すでに心筋梗塞、狭心症、脳梗塞などを起こしたことがある方では、再発予防のためにスタチンは非常に重要な薬です。このような場合、スタチンは原則として長期にわたり継続することが基本です。実際の診療でも、特別な理由がない限り、継続して内服していただくことが多い薬です。
一方で、まだ心筋梗塞や脳梗塞を起こしていない方、いわゆる一次予防の方では、スタチンを始めたからといって、必ず全員が一生続けなければならないというわけではありません。年齢、LDLコレステロール値、糖尿病や高血圧の有無、喫煙、家族歴、頸動脈プラークなどの動脈硬化の所見を総合的に見ながら、継続・減量・中止を定期的に見直していきます。
なお、一次予防の研究では、約5年間のスタチン治療によって、その後も長期にわたり心血管イベントの少ない状態が続いたという報告もあります。これは、早い時期からLDLコレステロールを適切に下げておくことに、将来の動脈硬化性疾患を減らす意味があることを示すものです。

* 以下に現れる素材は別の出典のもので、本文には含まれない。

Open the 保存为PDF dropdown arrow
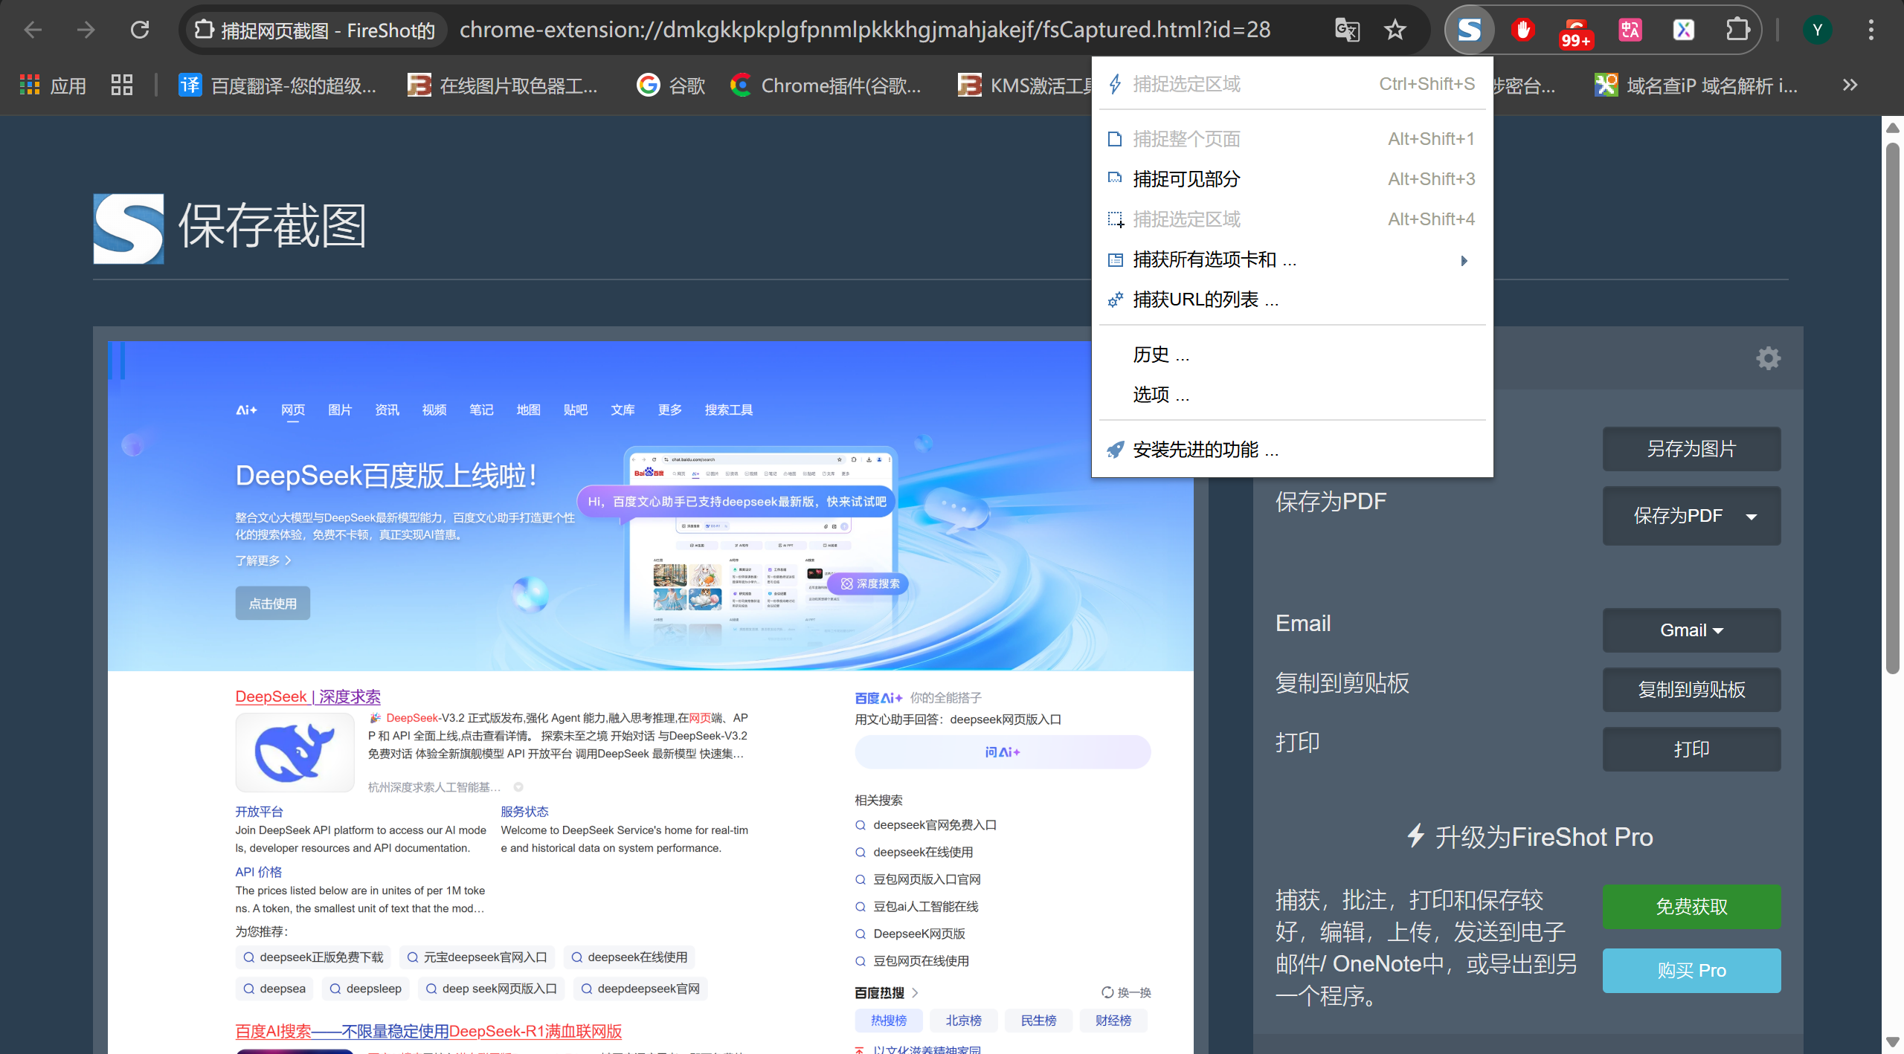The width and height of the screenshot is (1904, 1054). (x=1752, y=516)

ただし、この研究は「数年間飲めば、その後は自己判断で中止してよい」という意味ではありません。スタチンを中止すると多くの場合、LDLコレステロールが再び上昇します。患者さんの状態によっては心筋梗塞や脳梗塞などのリスクが高まる可能性があります。自己判断で中止をせず、必ず主治医とご相談ください。